I’ve been involved from both a Tarides perspective and from general day-to-day upstream work on the OCaml runtime with some of the experiences Jane Street had switching to OCaml 5 (because they’re using OxCaml, you’ll more often hear this referred to as “Runtime 5”, but it essentially means Multicore OCaml). It’s interesting to reflect on the decisions we made when merging Multicore OCaml in the light of these subsequent experiences not, of course, as a navel-gazing exercise in the benefits of hindsight, but in terms of what we can potentially learn for the road towards OxCaml becoming OCaml.
Unsurprisingly, there was tons of preparation, planning, and hard work leading up to opening and merging of Multicore in ocaml/ocaml#10831 in January 2022. One of the early ideas was to merge just the runtime changes as a separate runtime, leaving all the language changes to a subsequent update. The main thing here would have been to upstream the immense changes to the allocator and garbage collector along with the domains and fibers machinery, while not yet exposing it. I remember the concern being that having essentially a runtime variant (not unlike the debug runtime) might lead to very slow uptake at actually testing it and possibly a maintenance burden. i.e. we were concerned at maintaining two runtimes. This would probably have resulted in something like OCaml 4.15.0, with an experimental official multicore-aware runtime.
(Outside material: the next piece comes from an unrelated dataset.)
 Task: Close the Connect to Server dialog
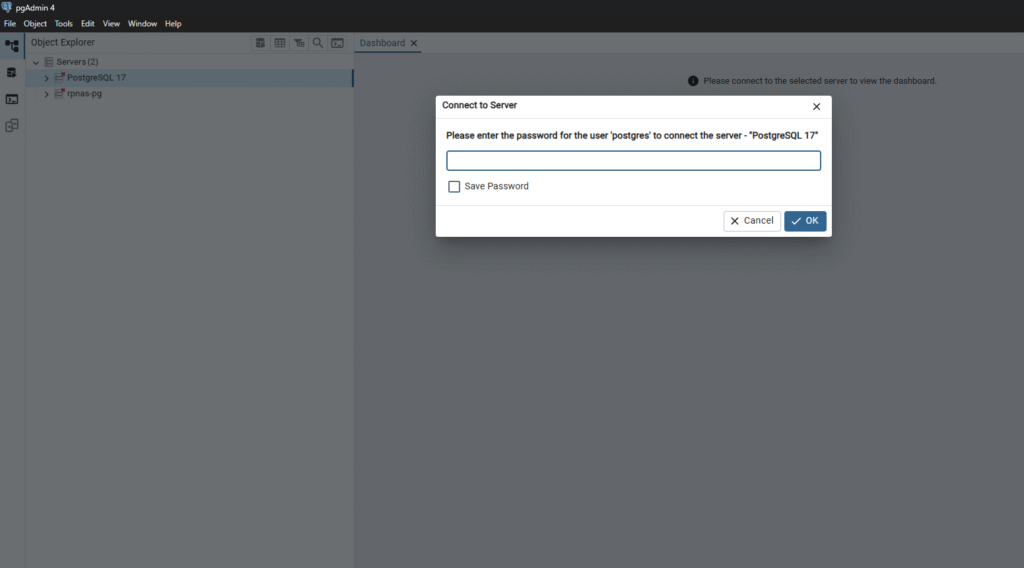816,106
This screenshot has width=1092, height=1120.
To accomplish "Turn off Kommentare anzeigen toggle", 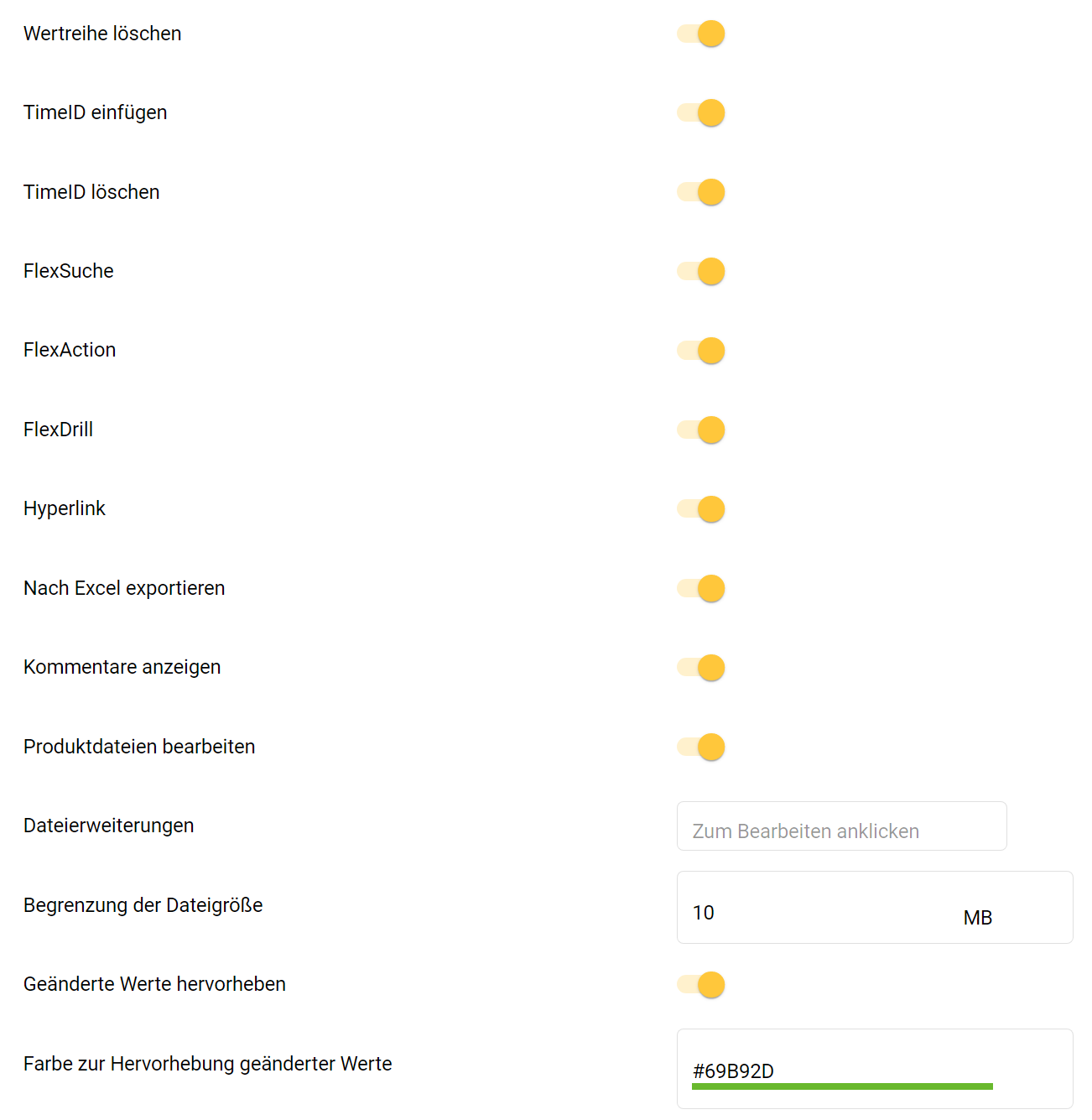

The decisions moved on to being more, “no, it’s all or nothing - let’s take it”. From there gradually we moved more towards this being OCaml 5.00.0; a major version bump. The previous rebase of Multicore had been on 4.12, and that had intentionally separated off the concept of effects to a separate version, as this had the benefit that the surface syntax (especially where keywords were concerned) was unaltered. During the various discussions, there was (slightly unexpected!) enthusiasm to go the whole hog, and bring the effect system in as well, but leaving the changing of the surface syntax to a subsequent release. That this would be OCaml 5 was cemented, and we had a plan.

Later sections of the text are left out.